O assunto começou a gerar polêmica ainda nas comissões permanentes. O vereador Jorge Samek (PT) apresentou um parecer na Comissão de Economia contra a terceirização. Mas os vereadores de sustentação do prefeito conseguiram aprovar outro parecer, desta vez favorável, e a proposta vai para plenário dessa forma, afirmou. Tudo indica que teremos os seis ou sete votos costumeiros contra e a grande maioria integrando o rolo-compressor da prefeitura.

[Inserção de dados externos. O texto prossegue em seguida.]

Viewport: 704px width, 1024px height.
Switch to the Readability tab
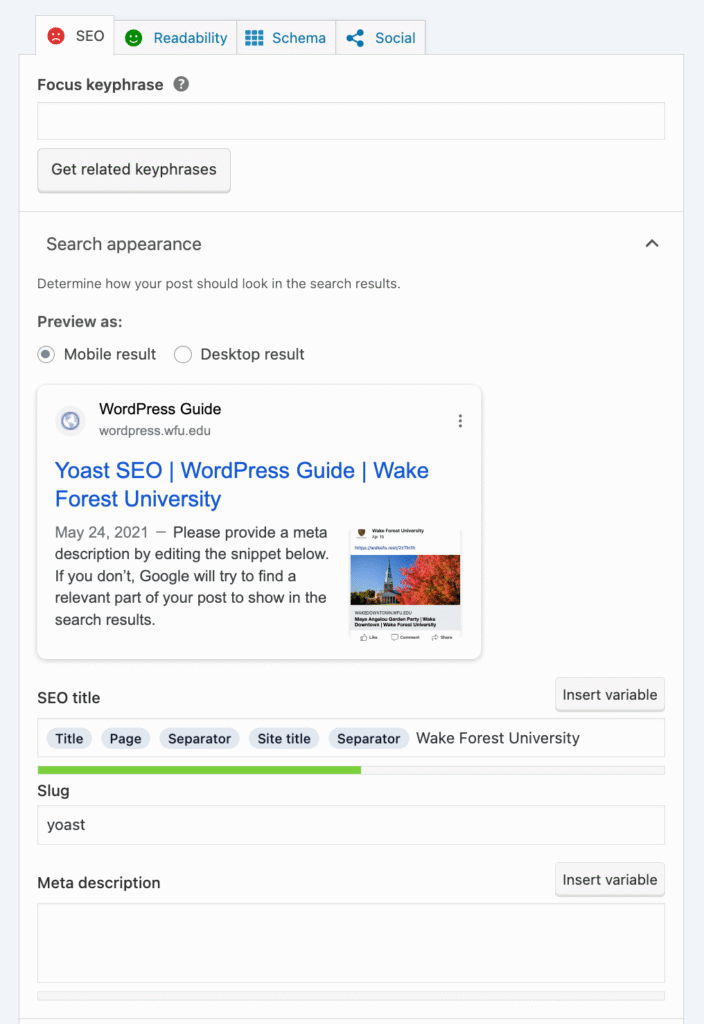(175, 38)
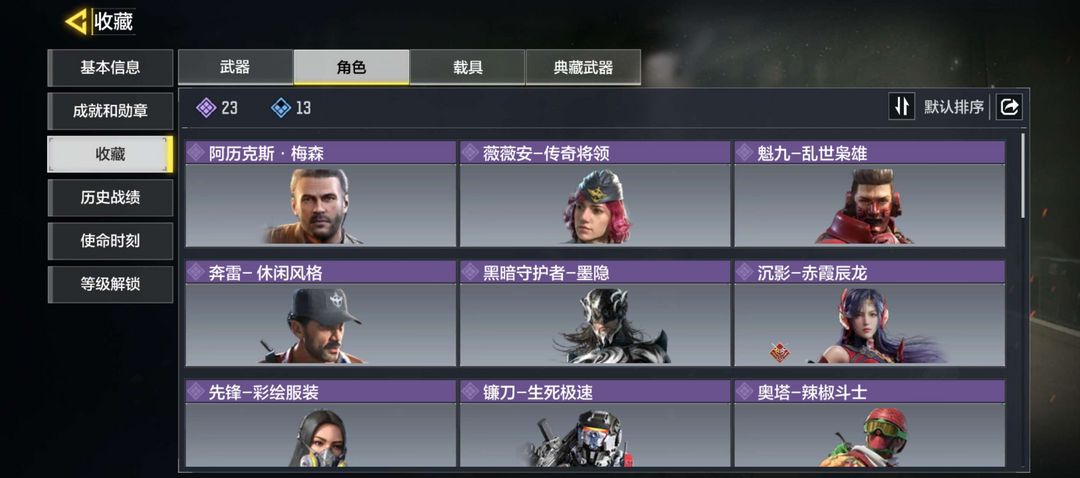The height and width of the screenshot is (478, 1080).
Task: Open 基本信息 in the sidebar
Action: tap(110, 67)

Pelo projeto de lei, as cobranças de dívida ativa (impostos municipais devidos), que são de responsabilidade da Procuradoria do Município, seriam transferidos para um banco oficial. Esta instituição financeira se responsabilizará pela cobrança dos devedores. Se ela não conseguir receber, devolverá o título à prefeitura para que os procuradores façam a cobrança em juízo. Alertamos o prefeito e os vereadores que a proposta é ilegal por vários aspectos, disse Jensen. A proposta não prevê a abertura de licitação para escolha do banco, nem valores pagos pelos serviços.
Segundo o presidente da associação de procuradores, não há justificativa para a terceirização. A Prefeitura de Curitiba tem apenas 20% de inadimplência nas cobranças feitas pela procuradoria. Este é o melhor resultado entre todas as capitais de Estado do País. Entre as ilegalidades apontadas pelos procuradores está o fato da cobrança de dívida ativa ser uma atividade típica do poder público. Quando feita por um banco, como dívida comum, perde alguns privilégios. Um desses privilégios é que o crédito tributário tem prioridade nos casos de falência de empresas, enquanto as cobranças bancárias perdem a preferência.
O projeto de lei prevê ainda a possibilidade de inscrição dos devedores na Centralização dos Serviços dos Bancos S/A (Serasa) e no Serviço de Proteção ao Crédito (SPC). No Paraná, apenas o município de Pontal do Paraná terceirizou a cobrança de dívida ativa. Em Cascavel e Campo Mourão o novo sistema foi implantado mas não conseguiu bons resultados. (E.C.)